Creating hyper-realistic digital twins of social networks by combining data mining, natural language processing and agent-based modelling
Click here to read the extended abstract.
Social media has become a primary source of information and is the “go to” place for people’s daily news consumption. Understanding how information spreads on these platforms is a critical research endeavour with applications ranging from online marketing to the spread of misinformation or the formation and bursting of social network driven financial bubbles (e.g., GameStop). Compared to traditional news outlets, the distribution of information on social media is decentralized and depends on the sharing behaviour of every single entity in the network. Thus, the spread of information online is an emergent property of agents’ micro-actions. Therefore, agent-based modelling is an ideal approach for modelling the dynamics of information spread in social media networks.
However, while ABMs have a clear appeal in this situation (as they allow to exactly model the underlying processes), their usage has often remained somewhat theoretical/abstract. A potential reason for this is that ABMs often model abstract populations of agents that resemble real-world population with respect to some summary statistics (e.g., average node degree and assortativity) but do not directly map onto any real-world entities. Thus, agent-based modelling has been useful for understanding general rules about how information spreads in social networks but has (to our knowledge) rarely been used to make predictions about specific real-world situations.

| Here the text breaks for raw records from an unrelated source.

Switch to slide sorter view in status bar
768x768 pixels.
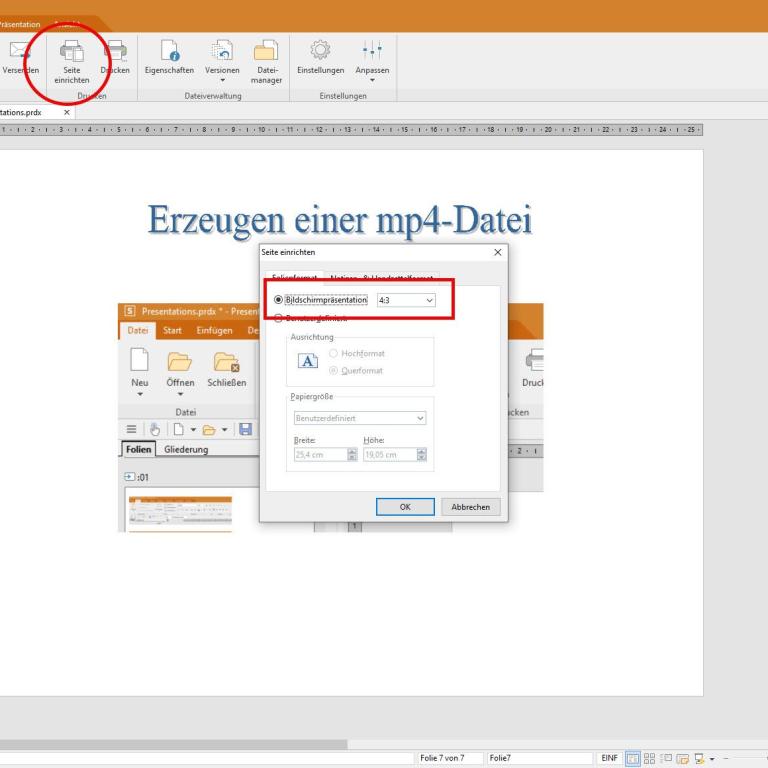(648, 759)
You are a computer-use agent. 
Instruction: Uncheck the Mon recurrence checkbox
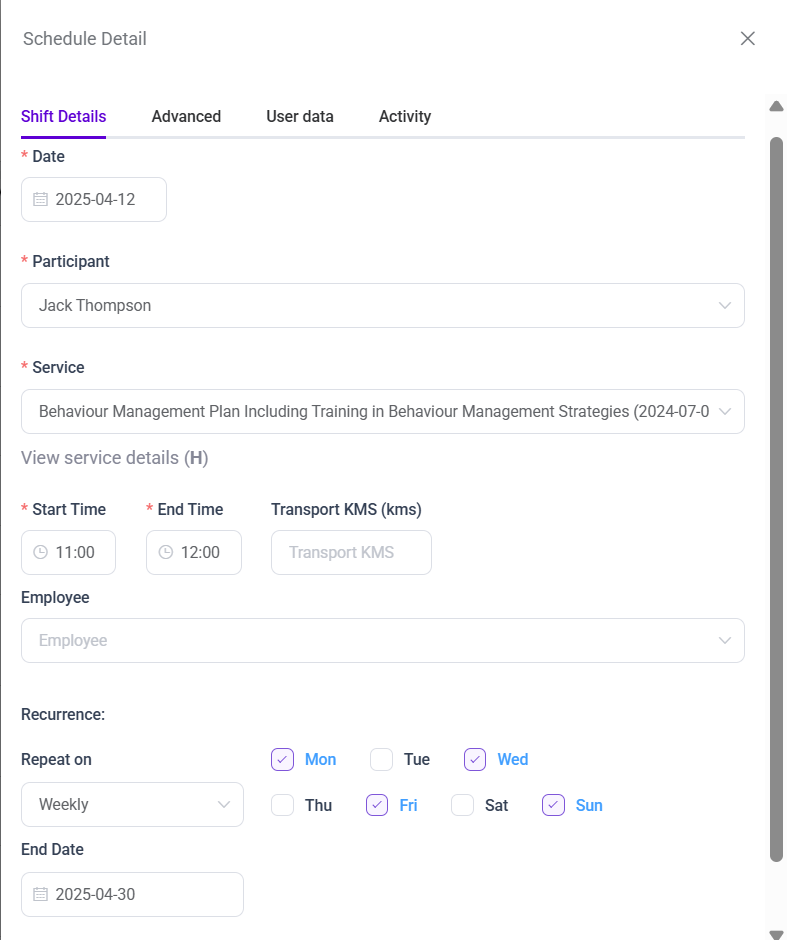pyautogui.click(x=282, y=759)
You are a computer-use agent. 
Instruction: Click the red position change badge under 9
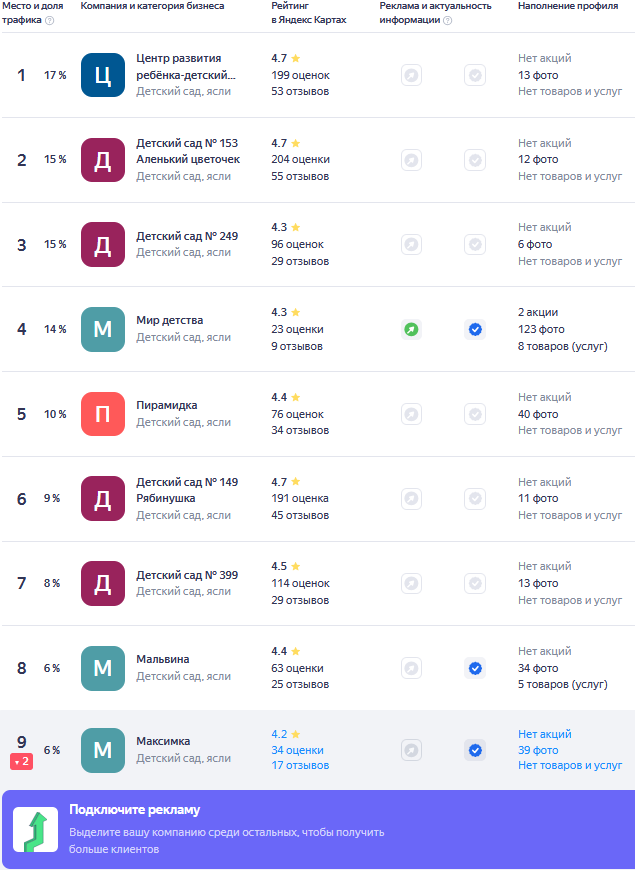[x=22, y=762]
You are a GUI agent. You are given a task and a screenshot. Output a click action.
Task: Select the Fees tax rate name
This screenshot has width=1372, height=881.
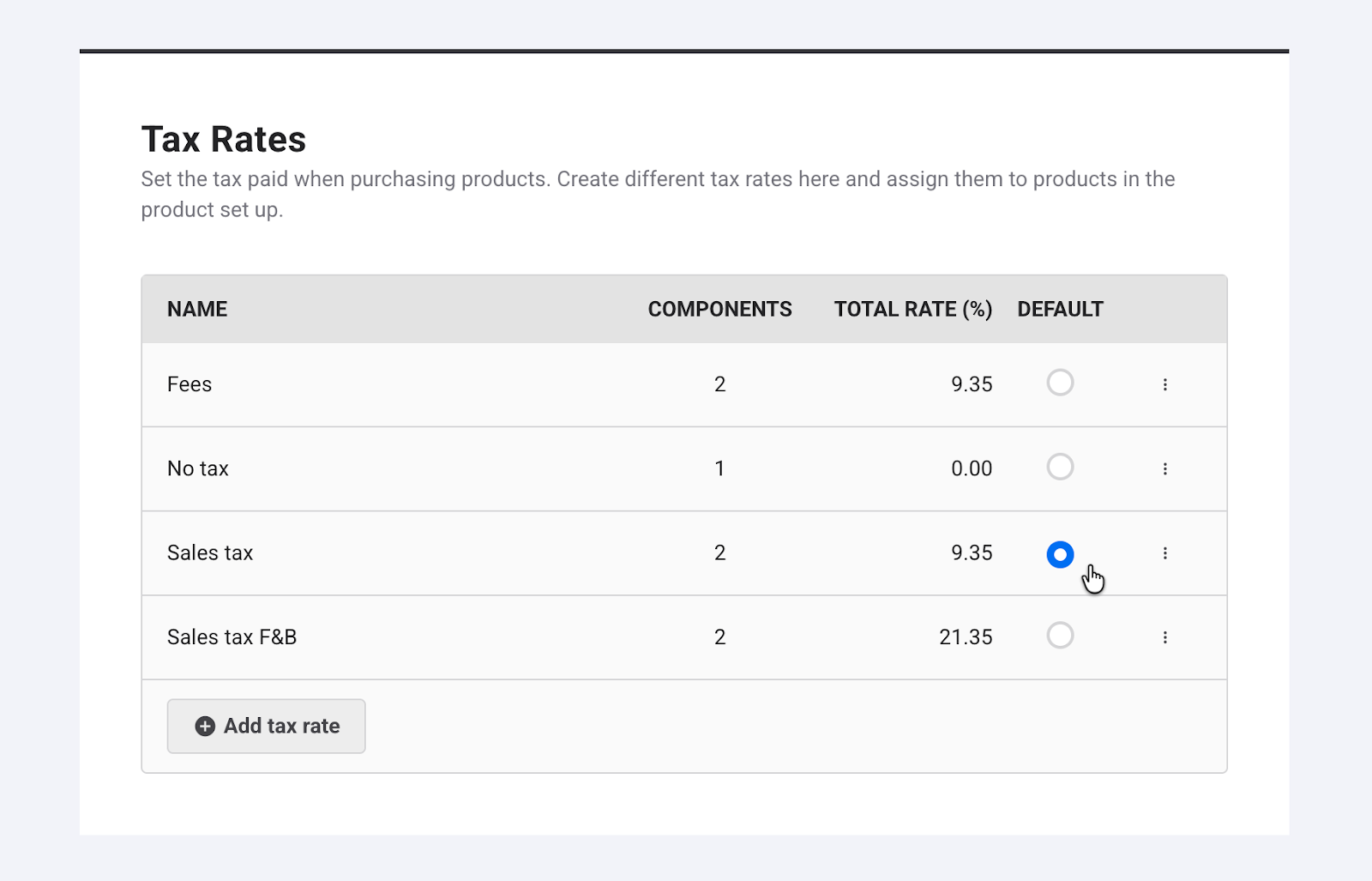(190, 384)
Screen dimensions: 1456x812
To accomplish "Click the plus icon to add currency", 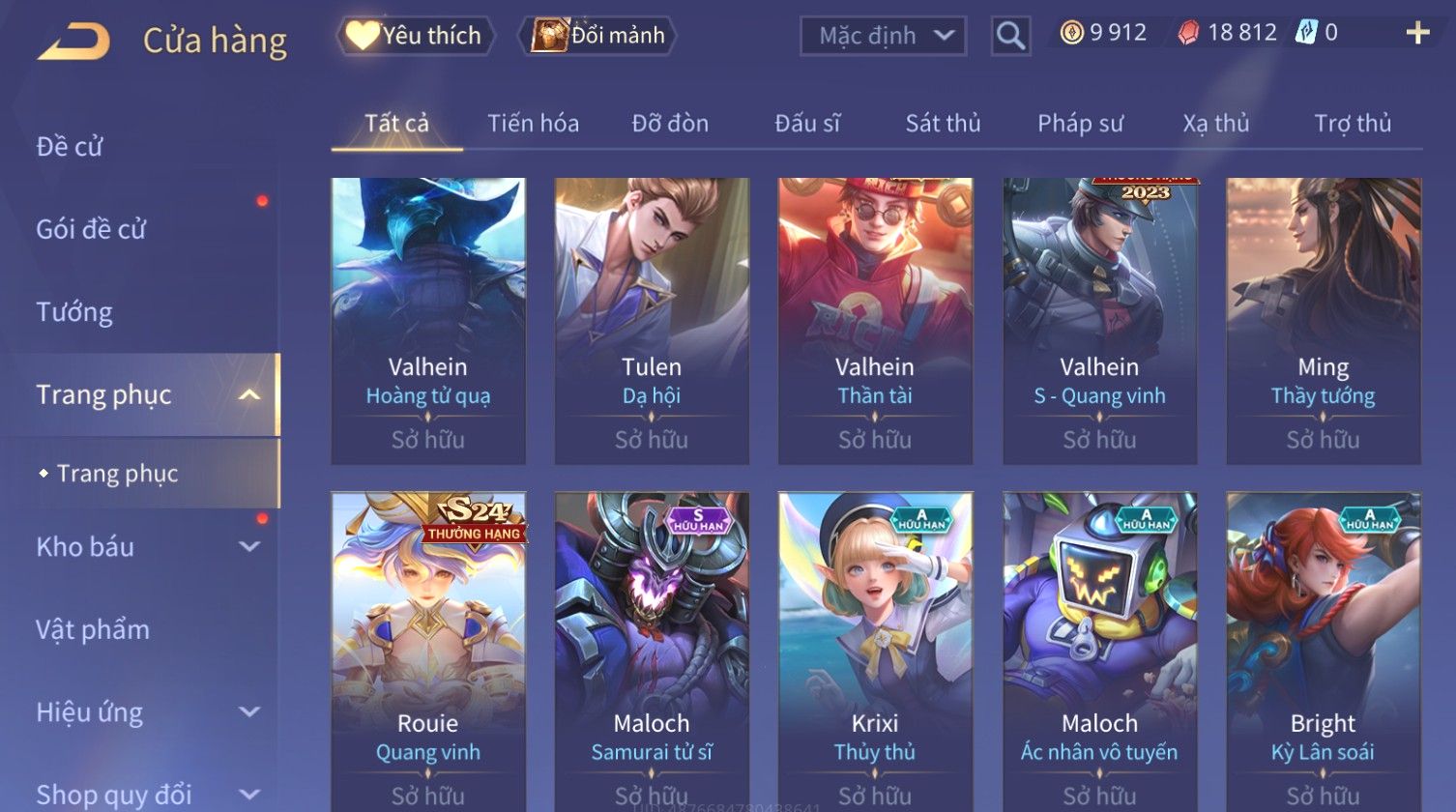I will click(x=1417, y=34).
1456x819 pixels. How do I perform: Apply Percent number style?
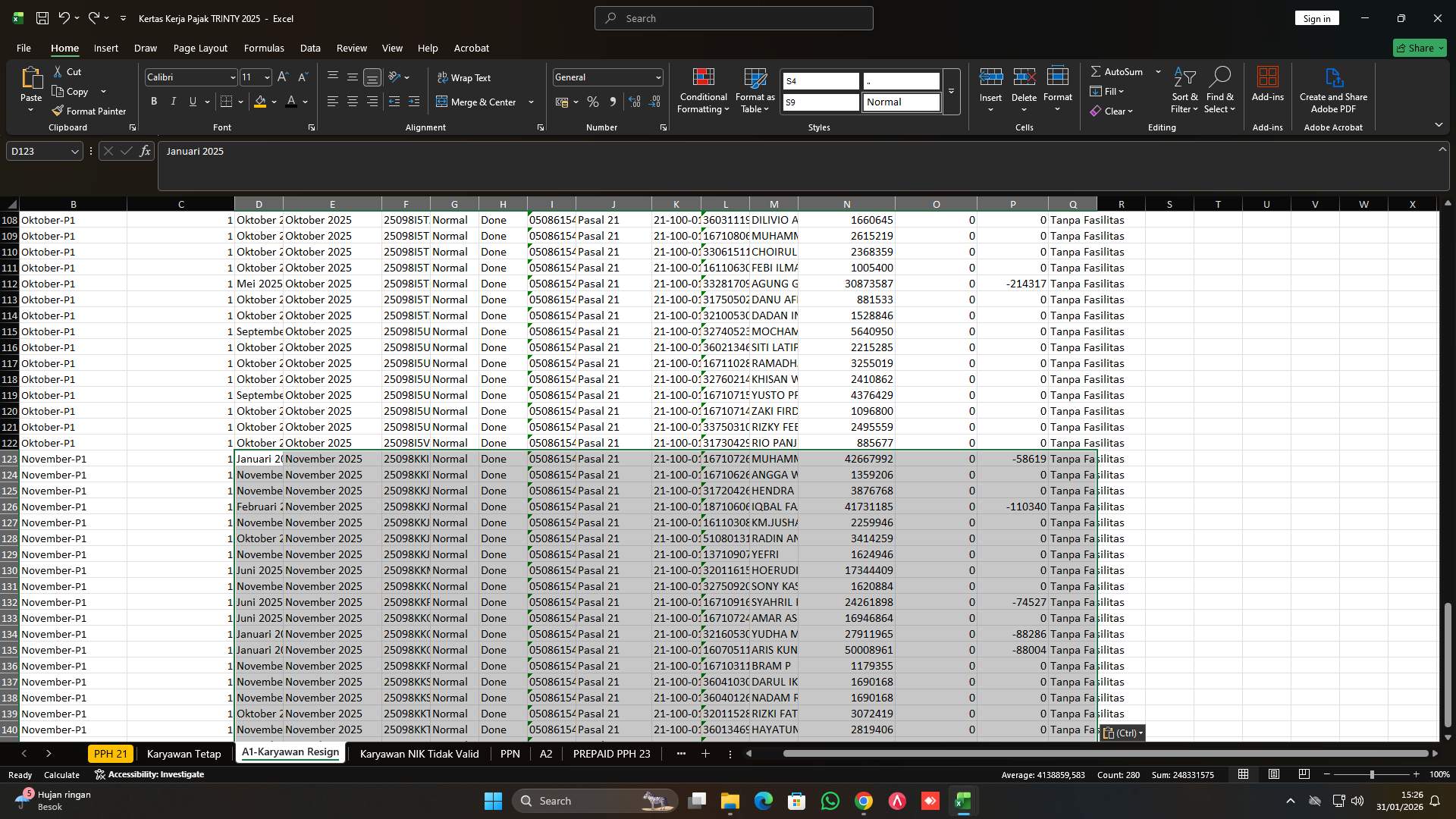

Here we present a workflow to address this, which entails data mining from social media platforms, natural language processing, behavioural modelling, and agent-based simulations. This workflow enables to create hyper-realistic digital twins of real-world social networks. Importantly, we show that this level of realism leads to highly accurate predictions about how and which information will spread in a social network of interest, outperforming other machine-learning techniques.